La cumbre de la OTAN de Madrid ha dejado bien clara una cosa: Estados Unidos, Occidente en general, no acepta que el mundo de hoy es ya diferente a aquel que dejó la II Guerra Mundial, con sus vértices bien definidos, el capitalismo contra el comunismo. Esas fronteras férreas se han difuminado a lo largo de setenta años, así como el poderío incontestable de la patria de Joe Biden. Igual que el Reino Unido ha perdido posiciones desde la debacle colonial –una pérdida de relevancia que le está costando mucho asimilar–, el siglo XXI no será occidental, ni blanco ni cristiano.
Los militaristas reunidos bajo la hospitalidad de Pedro Sánchez han vuelto a declarar que Rusia y China son el enemigo. ¿En serio? ¿El mismo de las películas de espías de serie B? ¿El mismo de la era McCarthy? Ha llovido mucho desde entonces y ni Rusia es hoy comunista ni China es la que era. Joe Biden tiene ochenta años, durante toda su vida ha representado eso que consideran sagrado en su tierra: buen estudiante, deportista, saludable, católico, familiar, blanco, tradicional con algunos puntos (los justos y necesarios) progres. El prototipo de buen chico en los años 50, un tiempo que ha quedado muy atrás.

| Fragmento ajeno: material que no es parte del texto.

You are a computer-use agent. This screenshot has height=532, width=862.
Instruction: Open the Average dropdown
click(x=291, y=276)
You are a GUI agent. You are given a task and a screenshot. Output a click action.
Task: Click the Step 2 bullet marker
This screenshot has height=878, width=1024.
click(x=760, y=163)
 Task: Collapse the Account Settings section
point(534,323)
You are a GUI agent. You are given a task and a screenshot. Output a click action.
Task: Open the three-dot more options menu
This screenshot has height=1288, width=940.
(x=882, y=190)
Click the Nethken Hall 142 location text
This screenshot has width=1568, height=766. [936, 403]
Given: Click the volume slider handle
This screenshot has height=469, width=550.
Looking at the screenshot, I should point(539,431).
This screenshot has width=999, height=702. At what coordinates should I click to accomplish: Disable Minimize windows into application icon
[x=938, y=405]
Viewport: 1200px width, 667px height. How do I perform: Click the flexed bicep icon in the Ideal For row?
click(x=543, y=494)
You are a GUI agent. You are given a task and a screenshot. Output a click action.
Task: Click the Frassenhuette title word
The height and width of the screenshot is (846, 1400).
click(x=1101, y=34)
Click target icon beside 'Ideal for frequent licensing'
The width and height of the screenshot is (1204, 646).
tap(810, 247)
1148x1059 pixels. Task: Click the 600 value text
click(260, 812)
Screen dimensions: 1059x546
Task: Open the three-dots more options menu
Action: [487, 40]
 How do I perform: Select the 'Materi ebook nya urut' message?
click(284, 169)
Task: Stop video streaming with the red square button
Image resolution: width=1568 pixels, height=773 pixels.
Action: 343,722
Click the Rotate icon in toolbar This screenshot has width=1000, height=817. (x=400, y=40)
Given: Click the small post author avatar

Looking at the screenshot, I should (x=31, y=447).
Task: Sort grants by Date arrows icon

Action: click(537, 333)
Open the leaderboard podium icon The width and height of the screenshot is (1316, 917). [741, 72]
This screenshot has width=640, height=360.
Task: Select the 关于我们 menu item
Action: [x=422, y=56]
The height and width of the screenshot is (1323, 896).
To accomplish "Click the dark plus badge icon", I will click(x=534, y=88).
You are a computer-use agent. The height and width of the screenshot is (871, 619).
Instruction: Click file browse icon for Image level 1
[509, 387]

Nadie sabe cómo será el futuro, ni siquiera si existe un futuro habitable, dada la verdadera amenaza, la del cambio climático. Pero a poco que uno viaje lejos de las fronteras europeas reconocerá que la energía dinámica se mueve a más velocidad, con mayor entusiasmo y muchas menos trabas, en otros rincones del mundo. El viejo Occidente tiene demasiados achaques y solo puede aspirar a adaptarse sin demasiado sufrimiento a la imparable adolescencia que vive Asia.